Hüzünsüz veda törenleri olur mu?

Her veda bir ayrılığı getirir beraberinde ve her ayrılık hüznü kucaklar. Vedalarla sevdiklerimiz uzaklara gider, gurbet yollarına düşer, uzun mesafelerin ardına gizlenen memleketlerde alır soluğu. Geride kalansa, kederle kalandır, özleyendir, bekleyendir. Veda törenleri hüzünlü olur; veda gitmektir çünkü, gitmekse hüzün. Veda ayrılıktır, uzaklıktır, gurbettir…
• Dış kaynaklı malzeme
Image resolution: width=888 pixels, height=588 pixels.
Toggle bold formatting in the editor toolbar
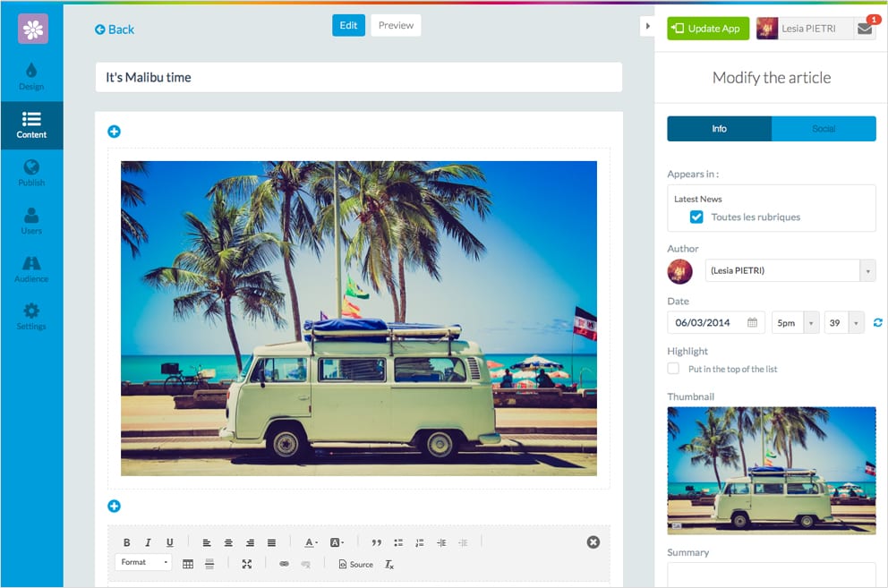(126, 542)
Daha önce “Divane Bir Şin” isimli romanını severek okuduğum yazar Kalender Durukan’ın ikinci kitabıdır “Hüzünsüz Veda Törenleri” Şiirlerini topladığı bu kitabı da Aryen Yayınları etiketiyle çıkmış, kitap 78 sayfa. Şiirlerini de merakla ve keyifle okudum.

Hüzünsüz Veda Törenleri’nde, şairin dizeleri yaşamın içinden, acılarla, umutlarla, hayallerle yoğrulmuş. Lirik ve hüzünlü…

“Bir ovada öğrendim ilk vedayı annem saçlarını tarıyordu kıvırcık saçlı kardeşimin arkasına bile bakmadan giderken babam.”

Durukan’ın veda’ları her ne kadar inat, kızgınlık ve gurur barındırsa da hüznün rüzgarları da esiyor mısralarında.

“Yeşil nohut kokan bir acı var derin mi derin kınalı saçlarında annemin.”

Dizeleri neler anlatmıyor ki? Okurken yeşil nohut hasadında güneşin altında kavrulan yüzümü, kabaran, nasır tutan ellerimi anımsıyorum. Bir de saçlarına kına yakan anamın ağıt yüklü ezgilerini. İki dizeye tüm çocukluğumu, çocukluğumuzu sığdırıvermiş şair.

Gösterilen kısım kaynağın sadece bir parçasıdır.